What? you say. Star Trek in China? I didn’t know they’d translated the reruns to Mandarin!
Actually, it turns out that what’s popular is Star Trek fashion, which, if anything, is even more amusing. An American living there and a visiting friend took advantage of the quick and inexpensive tailors to have uniforms made. When they came to pick them up, he writes, he noticed several other similar jackets — it seems that people coming into the tailor’s shop were so taken, they ordered their own versions on the spot, often with embellishments like matching pockets and crazy colours. “It dawned on me,” he says, “they thought of these cashmere jackets as an edgy fashion statement, not nerd strength lady repellent. My Star Trek uniform…was cool.”
Seriously, don’t you love the idea of throngs of Shanghai-ers dressing like Spock or Worf?
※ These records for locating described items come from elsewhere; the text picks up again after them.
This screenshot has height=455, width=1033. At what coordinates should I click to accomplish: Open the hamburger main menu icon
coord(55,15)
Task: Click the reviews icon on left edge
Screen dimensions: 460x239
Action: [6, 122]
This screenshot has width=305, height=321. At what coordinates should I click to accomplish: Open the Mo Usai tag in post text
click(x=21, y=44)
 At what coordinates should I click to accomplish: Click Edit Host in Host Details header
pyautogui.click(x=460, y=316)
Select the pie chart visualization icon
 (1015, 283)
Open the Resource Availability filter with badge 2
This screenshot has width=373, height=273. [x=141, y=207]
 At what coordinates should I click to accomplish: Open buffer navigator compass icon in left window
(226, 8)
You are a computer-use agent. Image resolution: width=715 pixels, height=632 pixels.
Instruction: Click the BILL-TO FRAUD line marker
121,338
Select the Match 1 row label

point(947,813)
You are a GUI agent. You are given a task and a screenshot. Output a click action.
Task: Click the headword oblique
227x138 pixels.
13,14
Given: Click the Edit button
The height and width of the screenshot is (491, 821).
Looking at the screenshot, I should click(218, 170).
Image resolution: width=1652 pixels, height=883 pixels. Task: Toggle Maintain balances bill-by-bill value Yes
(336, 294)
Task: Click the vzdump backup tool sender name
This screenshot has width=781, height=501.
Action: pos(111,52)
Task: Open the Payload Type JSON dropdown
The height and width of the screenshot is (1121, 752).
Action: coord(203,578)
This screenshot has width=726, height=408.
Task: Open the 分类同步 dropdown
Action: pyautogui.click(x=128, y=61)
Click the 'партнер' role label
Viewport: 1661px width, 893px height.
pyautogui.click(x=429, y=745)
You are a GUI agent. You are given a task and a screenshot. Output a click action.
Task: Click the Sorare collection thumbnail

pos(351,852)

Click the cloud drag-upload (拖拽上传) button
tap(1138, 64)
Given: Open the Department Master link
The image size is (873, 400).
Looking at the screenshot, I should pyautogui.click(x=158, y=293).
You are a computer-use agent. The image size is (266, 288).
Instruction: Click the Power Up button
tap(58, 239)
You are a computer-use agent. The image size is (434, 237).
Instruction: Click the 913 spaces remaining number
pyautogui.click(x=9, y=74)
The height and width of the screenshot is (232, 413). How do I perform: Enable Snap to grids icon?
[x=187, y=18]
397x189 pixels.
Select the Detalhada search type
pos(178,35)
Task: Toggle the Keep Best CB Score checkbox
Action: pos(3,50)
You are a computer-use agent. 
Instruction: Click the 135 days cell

If you’ve ever agonised over a haircut, just think what would happen if you lived in North Korea. There, women can choose from one of just 18 hair styles, while men have 10 options. All are supposed to ward off the “corrupting effects of capitalism.” And while I believe in the power of a good trim, that seems like a lot to ask.
Interestingly, I note that none of the multi-hued ‘dos favoured over the years by basketball star-cum-diplomatic envoy Dennis Rodman made the, er, cut.